The following video you are about to watch demonstrates just how earwax is being pulled out of the ear of a woman that, based on the description of the video, had complained about experiencing pain and not being able to hear. After it got inspected, no wonder she had all those problems.
It was discovered that the wax build-up happened due to a fungal ear infection referred to as otomycosis. The extraction process was performed with the help of an ear curette, and then a couple of drops of a hydrogen peroxide solution (which apparently works to soften the remaining wax for further removal), and also ear wax suctioning.
Cerumen or earwax is healthy in normal amounts and serves as a self-cleaning agent with protective, lubricating, and antibacterial properties. The absence of earwax may result in dry, itchy ears. Self-cleaning means there is a slow and orderly movement of earwax and dead skin cells from the eardrum to the ear opening. Old earwax is constantly being transported, assisted by chewing and jaw motion, from the ear canal to the ear opening where, most of the time, it dries, flakes, and falls out.

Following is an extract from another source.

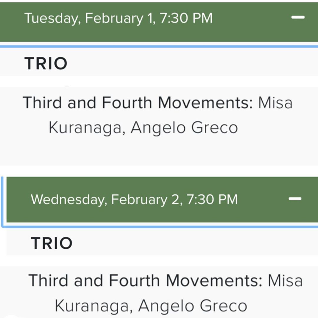Click "Third and Fourth Movements" label under Wednesday
318x318 pixels.
(145, 280)
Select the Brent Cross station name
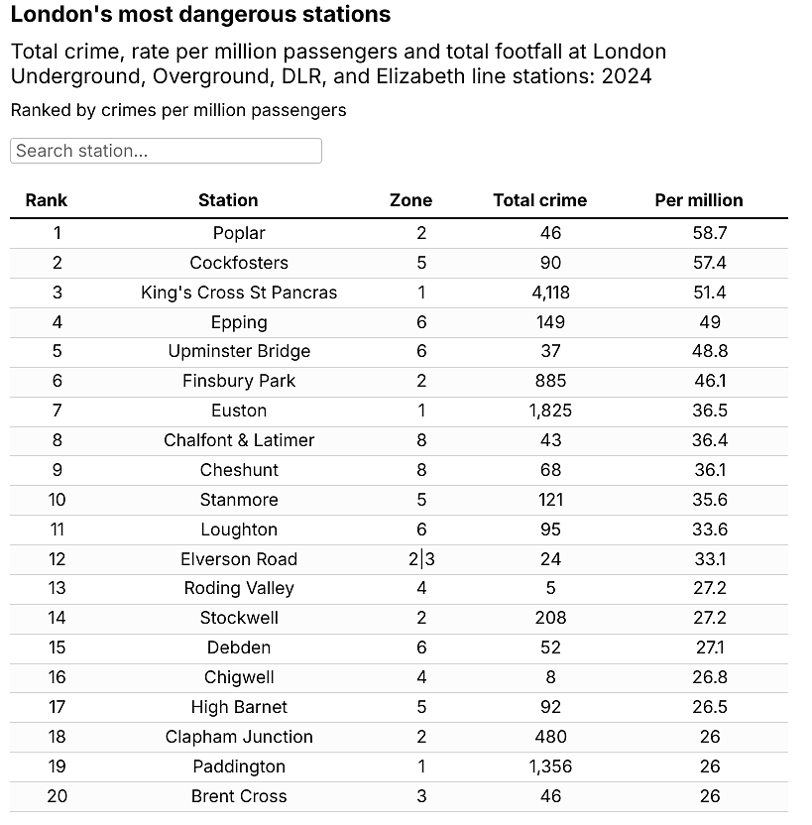The width and height of the screenshot is (812, 825). point(239,796)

Earwax is not formed in the deep part of the ear canal near the eardrum. It is only formed in the outer one-third of the ear canal. So, when a patient has wax blockage against the eardrum, it is often because he has been probing the ear with such things as cotton-tipped applicators, bobby pins, or twisted napkin corners. These objects only push the wax in deeper.
Imagine how much better the woman must have felt after getting all that gunk out of her ear. And how much better you feel just having watched it.